Cover, 6... Propeller, 7... Motor, 8... Cover, 9... Dome, 10... Centrifugal turbine, 1
2...Open type shaft.

Claims (1)

[Scope of Claims] 1. An annular gas flow guide member 1 having a through hole at one end of a pipe 2 for discharging gas, into which a portion forming an exhaust port is inserted; a deflection device 4, 5, spaced from the exhaust port to prevent the flow of gas from outside the tube to the exhaust port and to create a negative pressure in the exhaust port with respect to the outside of the tube;
6, 7, 8, 9, 10, 11, 12, and 13, the deflection device has a diameter larger than the outer diameter of the exhaust port, and is coaxial with the gas flow guide member and has one surface. A deflection plate member 4 disposed apart from the exhaust port to face the exhaust port, and the other surface of the deflection plate member for sending out the descending airflow surrounding the peripheral edge of the deflection plate member. and air blowing devices 6, 7, 12, and 13 disposed on the side, and the gas flow guide member is arranged along the central axis of the tube and in the direction from the deflection device to the gas flow guide member.

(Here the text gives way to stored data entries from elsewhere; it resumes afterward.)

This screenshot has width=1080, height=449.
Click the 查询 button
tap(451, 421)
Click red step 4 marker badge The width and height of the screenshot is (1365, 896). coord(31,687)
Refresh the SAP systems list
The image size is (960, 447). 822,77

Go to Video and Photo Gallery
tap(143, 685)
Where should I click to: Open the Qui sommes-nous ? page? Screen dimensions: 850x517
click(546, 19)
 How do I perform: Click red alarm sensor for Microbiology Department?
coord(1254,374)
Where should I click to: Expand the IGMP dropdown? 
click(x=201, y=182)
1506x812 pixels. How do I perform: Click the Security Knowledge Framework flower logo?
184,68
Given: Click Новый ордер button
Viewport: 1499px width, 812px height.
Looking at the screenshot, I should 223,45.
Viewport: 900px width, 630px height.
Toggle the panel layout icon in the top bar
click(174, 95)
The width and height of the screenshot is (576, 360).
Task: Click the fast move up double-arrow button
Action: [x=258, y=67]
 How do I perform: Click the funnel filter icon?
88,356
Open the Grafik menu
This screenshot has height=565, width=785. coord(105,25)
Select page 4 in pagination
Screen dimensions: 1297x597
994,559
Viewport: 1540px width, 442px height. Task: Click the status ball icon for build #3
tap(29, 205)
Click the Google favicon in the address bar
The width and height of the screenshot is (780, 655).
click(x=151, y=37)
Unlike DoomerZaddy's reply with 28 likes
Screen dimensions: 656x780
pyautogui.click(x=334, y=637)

In order to guide the external gas flow in a radial direction and an outward direction with respect to the tube, the diameter gradually increases as the distance from one end of the deflector plate member on the side facing the one surface increases as the distance increases along the central axis. 1. A ventilating device characterized in that the venting device has an outer surface that is 2. The deflection device comprises a bowl-shaped cup 5 disposed coaxially with the gas flow guiding member and placed on the other surface of the deflection plate member. The ventilation device according to item 1. 3. The ventilation device according to claim 1 or 2, wherein the deflection plate member is fixed to the gas flow guide member. 4. The ventilation device according to claim 1 or 2, wherein the deflection plate member is configured to be rotatable with respect to the gas flow guide member. 5. A patent characterized in that the deflection device has a dome device 8, 9 arranged with respect to the blower device to form a passage for supplying cold air to the blower device from the outside. Claim 1
The ventilation device according to any one of Items 1 to 4. 6. The blowing device comprises a propeller member 6 that sends out the downdraft, and a motor 7 connected to the propeller member to rotationally drive the propeller member. 6. Ventilation device according to any one of clauses 5. 7. The blower device includes a hollow hub member 12 provided between the propeller member and the motor to prevent heat transfer to the motor so as to attach the propeller member to the motor. A ventilation device as claimed in claim 6. 8. The dome device is arranged with respect to the cover member so as to form an introduction passage for introducing outside air into the propeller member between the cover member 8 housing the propeller member and an outer peripheral wall of the cover member. 8. The venting device according to claim 6 or 7, characterized in that the venting device comprises a dome member 9 having a dome structure. 9. Claims 6 to 8, characterized in that the edge of the propeller member is provided with a bent edge 13 for producing a centrifugal separation effect on the gas at the edge. Ventilation device according to any one of the clauses. 10. The deflection plate member is provided with a centrifugal turbine-like blade member 10 on one surface of the deflection plate member facing the exhaust port. Ventilation device according to any one of the clauses. 11. The deflection plate member is characterized in that a cage-shaped blade member 11 that rotates and surrounds the exhaust port in a non-contact manner is provided on one surface of the deflection plate member facing the exhaust port. Claim 1
The ventilation device according to any one of Items 1 to 10. 12. The ventilation device according to claim 10 or 11, wherein the centrifugal turbine-like blade member is cylindrical.